Proactive. Humans can monitor systems and anticipate problems, but there simply aren’t enough skilled people available to cover an enterprise’s entire environment all the time. And DevOps or IT admins likely won’t be experts in all the apps and systems necessary to determine the root cause of a given problem. A human-driven approach is manual and reactive.

Cloud and IT are fertile ground for AI and machine learning algorithms. Every user, physical or virtual device, and application in the IT environment generates data in the form of logs, events, metrics and alerts. This data is collected by AIOps tools to reflect the health status of systems: An application’s performance slows; a database runs smoothly; a printer overheats; all WAN connections are up; a user is locked out; and countless other minute details generated 24 hours a day, every day of the year. AI and machine learning systems learn the IT environment and then use it, over time, to drive AIOps activity proactively with little to no human intervention.

AI and machine learning can augment human effort on mundane tasks, which frees up admins to do more significant, high-value work that requires their intelligence.

Predictive. Predictive AIOps tools detect a potential oncoming failure and suggest a corrective course to fix it and avoid downtime — for example, reboot a server or patch an application. By contrast, unintelligent monitoring systems must catch a failure occurrence after the fact, alert IT ops and support subsequent diagnosis and resolution.

Prescriptive. AI-driven cloud and IT operations solve or avoid a problem through root cause diagnosis and resolution suggestions. For example, an AIOps tool could send an event alert about an unstable wireless router to a systems administrator’s or a network engineer’s dashboard with data on the potential problem and particular recommended actions. If it is left unresolved, users will lose network connectivity. The AIOps tool predicted this outage and recommended a restart of the wireless router. The admin verifies the situation and restarts the router. With the aid of the AIOps tool, users experienced minutes of downtime, instead of days or longer under the old process of a reactive action.

An AIOps tool’s prescriptive suggestions for issue resolutions can, of course, end up off-base. Stories of AI gone horribly wrong abound after all. Humans help train the system through feedback on the prescribed fix’s accuracy and efficiency.
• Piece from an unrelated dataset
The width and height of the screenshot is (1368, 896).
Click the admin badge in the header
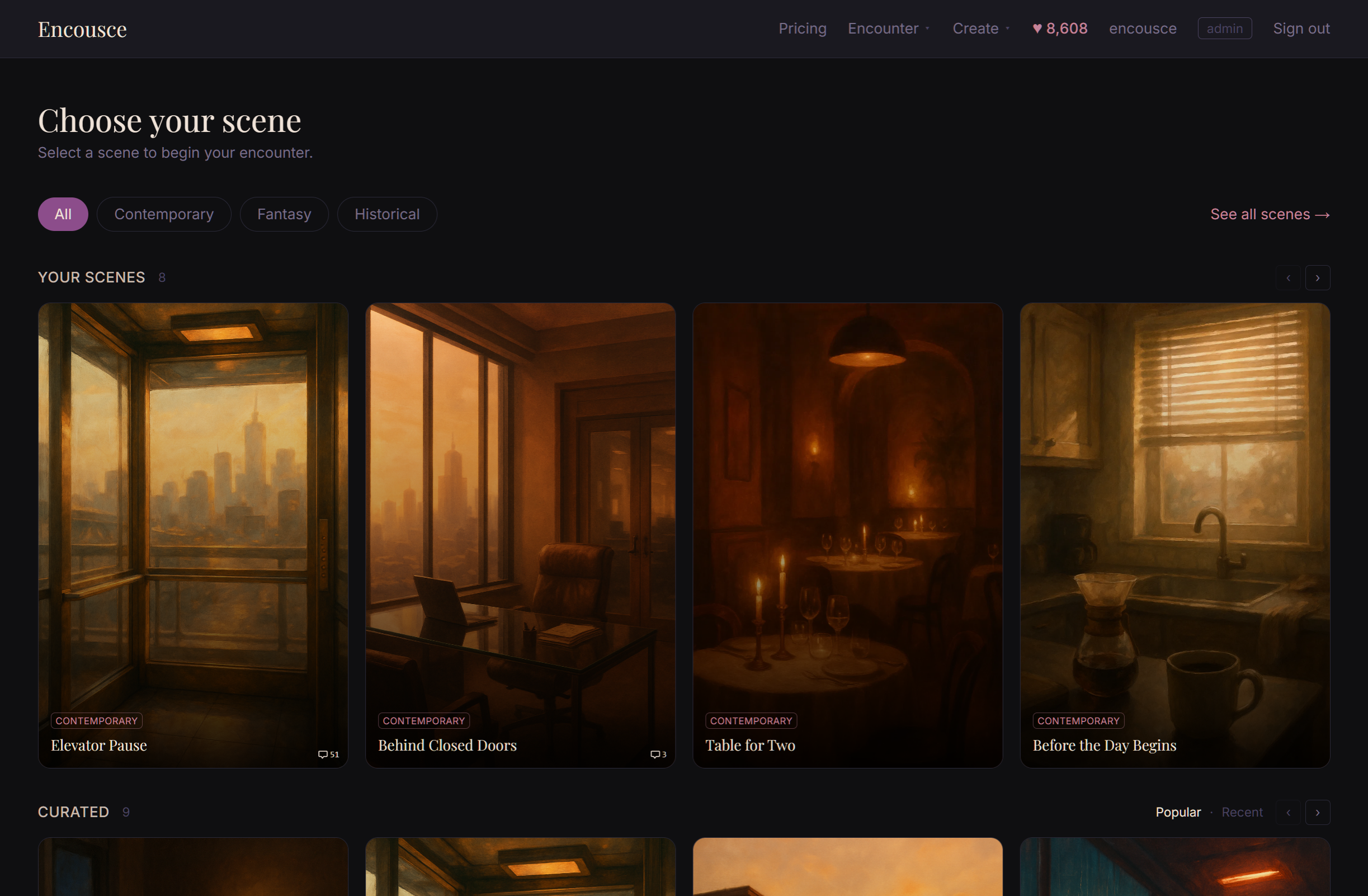tap(1224, 28)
This important feedback loop between admins and software that can learn from them helps improve the system’s accuracy for the future. An admin who disapproves of a prescribed action can tell the tool about what they did instead to resolve the problem. The more information an admin provides about the root cause of a given problem, the more accurately the AIOps tool works. The next time this issue arises, the system is better prepared to offer a helpful suggestion.

Personalized. Every company has a unique IT environment. One enterprise uses a major public cloud provider, such as AWS, Microsoft Azure or Google Cloud, and runs Cisco routers and Dell servers; another has Juniper network gear, IBM and Hewlett Packard Enterprise servers, and so on. An AIOps tool must learn the environment in which it operates, and it does this by absorbing the full environment’s data: logs, events, metrics and alerts.

AIOps benefits

AIOps should drive down a key metric that every service desk lives by — mean time to repair — by reducing how long it takes to identify and fix problems, thereby increasing customer satisfaction and service uptime.

AIOps can supplant — or at least complement — IT staff members who spend too much time on mundane tasks, such as systems monitoring, alert response, problem diagnosis and course of action determination. If technology can do those things for humans, staff hours can be devoted to higher-value work, and lower-level IT operations jobs can be cut. This helps solve the problems of skilled IT worker shortages and high turnover in entry-level, less stimulating positions.